Task objective
Please reproduce the records from their beginning through the line containing "tap(109, 59)", swapping every "icon" for "button" and leaving the pictures out.

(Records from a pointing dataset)
──────

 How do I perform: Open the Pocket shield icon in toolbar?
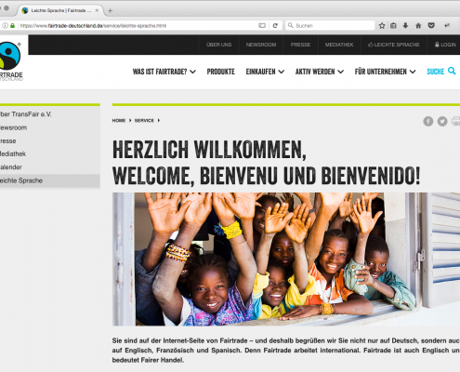pos(431,25)
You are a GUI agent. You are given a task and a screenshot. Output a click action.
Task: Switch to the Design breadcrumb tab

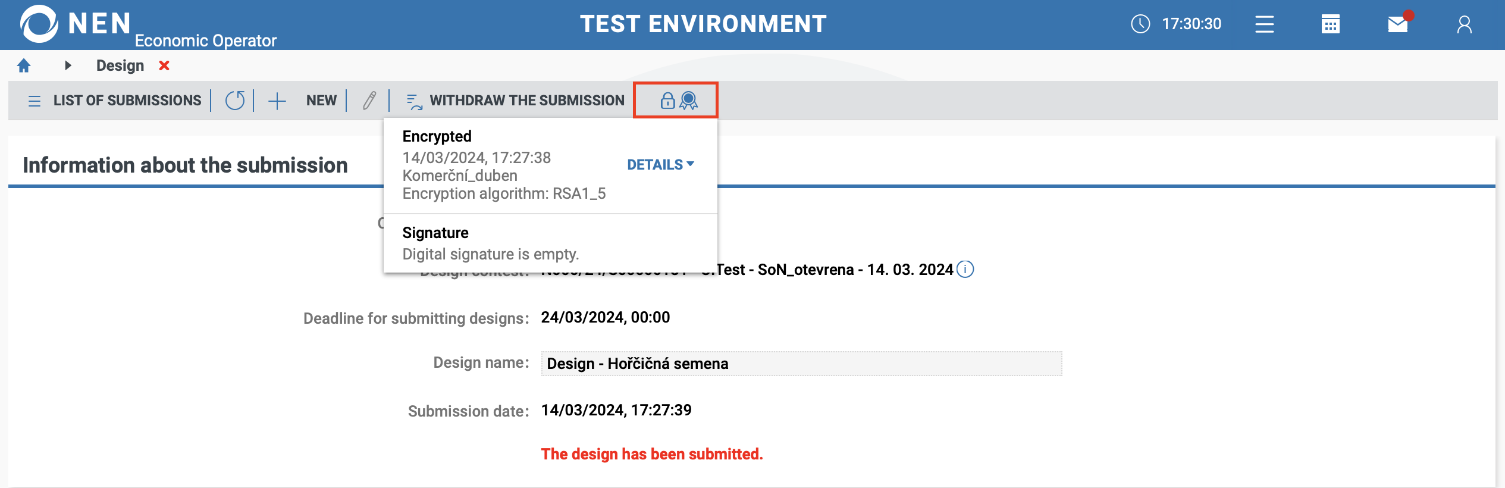tap(120, 65)
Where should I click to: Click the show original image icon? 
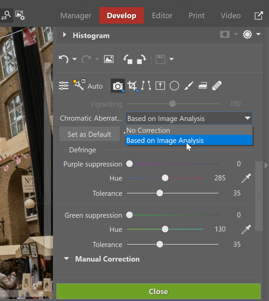tap(109, 59)
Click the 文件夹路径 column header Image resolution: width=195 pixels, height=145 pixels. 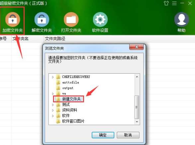(55, 39)
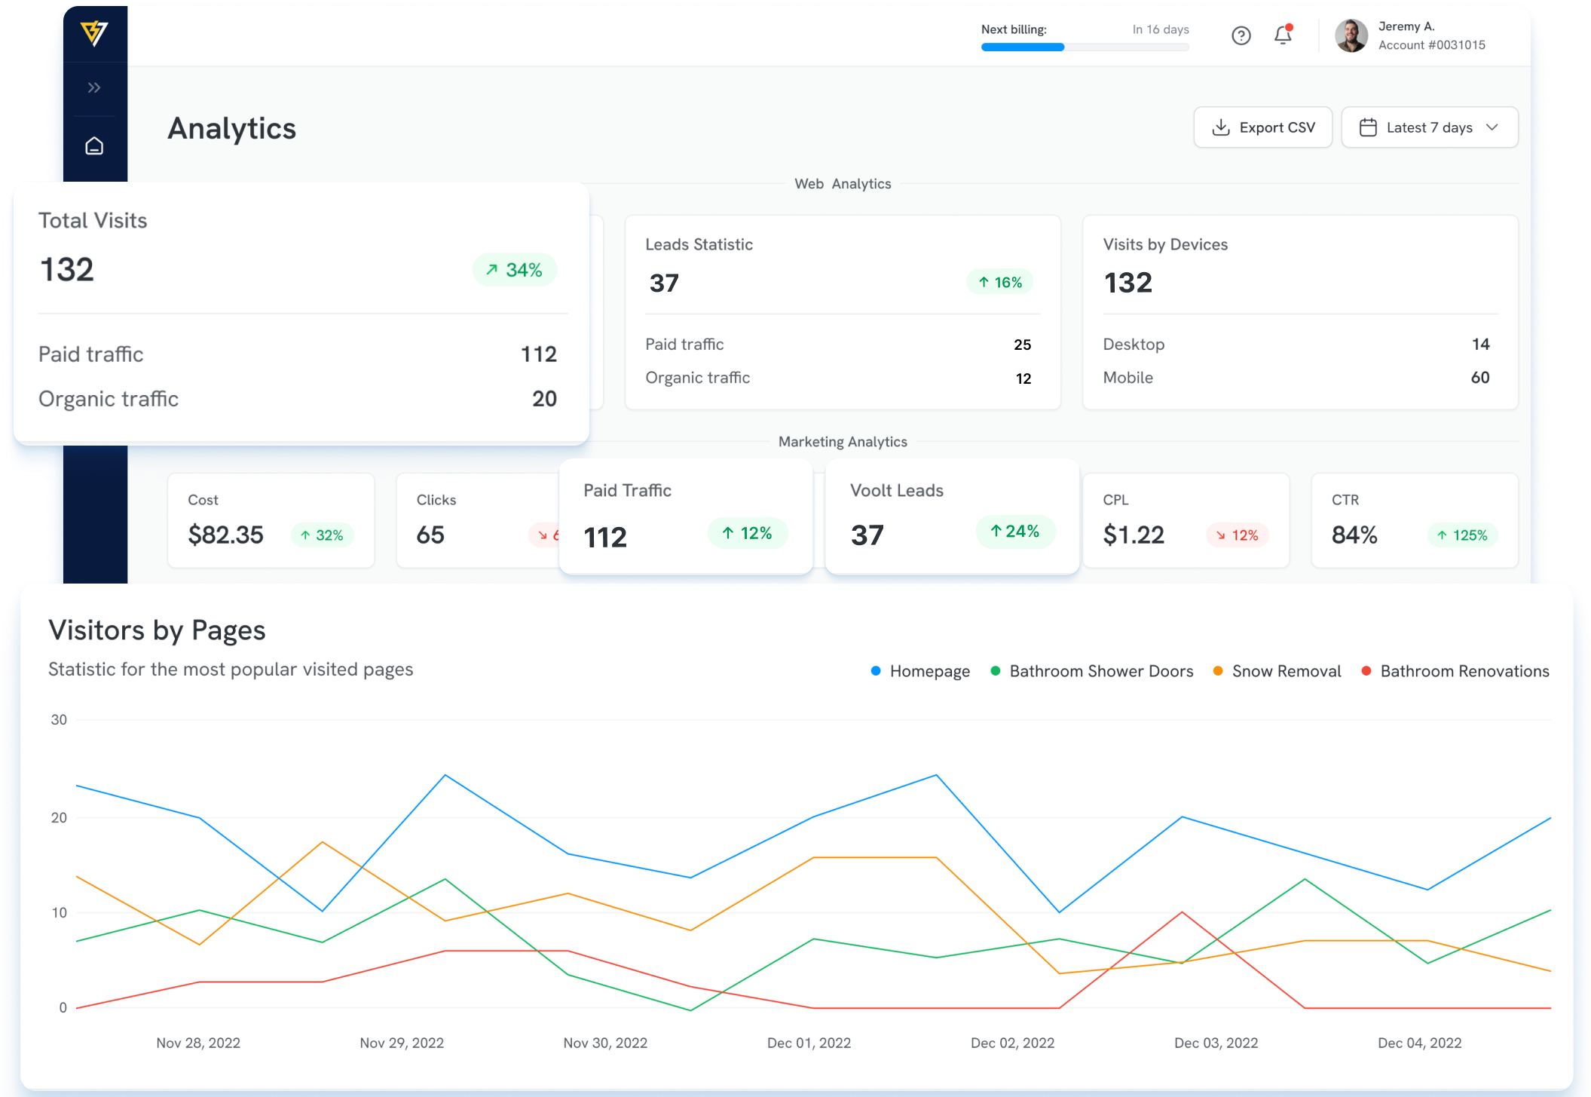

──────

Written solution
 How do I perform: Open the Pocket shield button in toolbar?
pos(431,25)
You are a GUI agent. You are given a task and a screenshot. Output a click action.
Task: Switch to the Design breadcrumb tab

tap(120, 65)
Where should I click to: Click the show original image button? 
tap(109, 59)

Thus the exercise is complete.